Learning without Frontiers
This year LWF took place in parallel to Learning Technologies. LWF had an impressive array of presenters for those who paid for the conference, the presentations being posted to their YouTube page. In the, free to attend, exhibition space there were a real mix of stalls from Pearson, Nintendo and Lego to pods where discussions/presentations took place throughout (and beyond) the main event.
Sessions I sat in on included the Open University of Catalonia’s online learning developments, where they have built their own VLE and mobile version. Interestingly they worked with Orange Spain on the original project and research/feedback has shown that students want mobile for consumption but for contributing (via typing at least) they still switch away from their tablets to more traditional devices.
After the main event was a session to discuss the future of education picking up themes (including those discussed by the http://purposed.org.uk/ debate) in Keri Facer’s session in the paid event. It was a really interesting discussion and crossed a number of boundaries but conversation tended to consider what secondary education might look like in a few years. Personally I would like to see the globalised world recognised by cross-boundary virtual schools but Keri’s research (including http://edfuturesresearch.org/) seemed very closely tied to the sense of community and a certain amount of locality. The ideas of education in the future were split in the room, often by the uncertainty of what our futures will look like – will biotech make us all at one with machines and have the Internet’s information available to us in a nano-second or will tomorrow’s children need to be educated to survive in a world of scarcity and conflict? Alternative viewpoints were that actually the world has not changed that much in recent years and the world of the future will need the same as what the past has needed, people able to learn quickly and move between changing job roles. Fascinating, if somewhat scary, stuff.
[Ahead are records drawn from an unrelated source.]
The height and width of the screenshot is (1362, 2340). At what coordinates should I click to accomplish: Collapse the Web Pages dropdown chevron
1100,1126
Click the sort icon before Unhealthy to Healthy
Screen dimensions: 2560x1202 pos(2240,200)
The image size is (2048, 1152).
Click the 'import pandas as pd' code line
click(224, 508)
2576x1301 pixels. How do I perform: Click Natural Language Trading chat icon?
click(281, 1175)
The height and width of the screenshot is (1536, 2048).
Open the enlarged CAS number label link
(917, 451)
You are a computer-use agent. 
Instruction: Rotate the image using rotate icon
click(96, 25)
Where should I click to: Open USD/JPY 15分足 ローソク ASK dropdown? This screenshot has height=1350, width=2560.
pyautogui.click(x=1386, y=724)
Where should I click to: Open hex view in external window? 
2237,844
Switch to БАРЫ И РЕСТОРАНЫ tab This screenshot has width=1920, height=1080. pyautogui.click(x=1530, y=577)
CILIP (Chartered Institute of Library and Information Professionals) writing workshops
An event run jointly by CILIP’s Library and Information Research Group and CILIP in London (the London branch of CILIP) which considered the implications of writing for audiences beyond your team/organisation. The focus was on moving towards preparing a submission to an academic journal. However, this introductory session recognised the range of writing one may undertake (such as blogs, newsletter articles and chartership submissions), barriers (time, lack of support, etc) and benefits (including credibility, self-promotion, networking and personal development). There were tips for dealing with some of the challenges, including finding a time/place that is productive for your writing, using mind maps or other productivity tools and finding a mentor/buddy to bounce ideas off.
There was consideration of what a good article is, the key element being that the author needs to present their interest in the subject by being thorough, aiming their work appropriately for the audience, using clear language, structure and the like. Related to these points was the importance of identifying your channel (such as a specific journal) early so that the writing is appropriate and meets the needs of the submission requirements.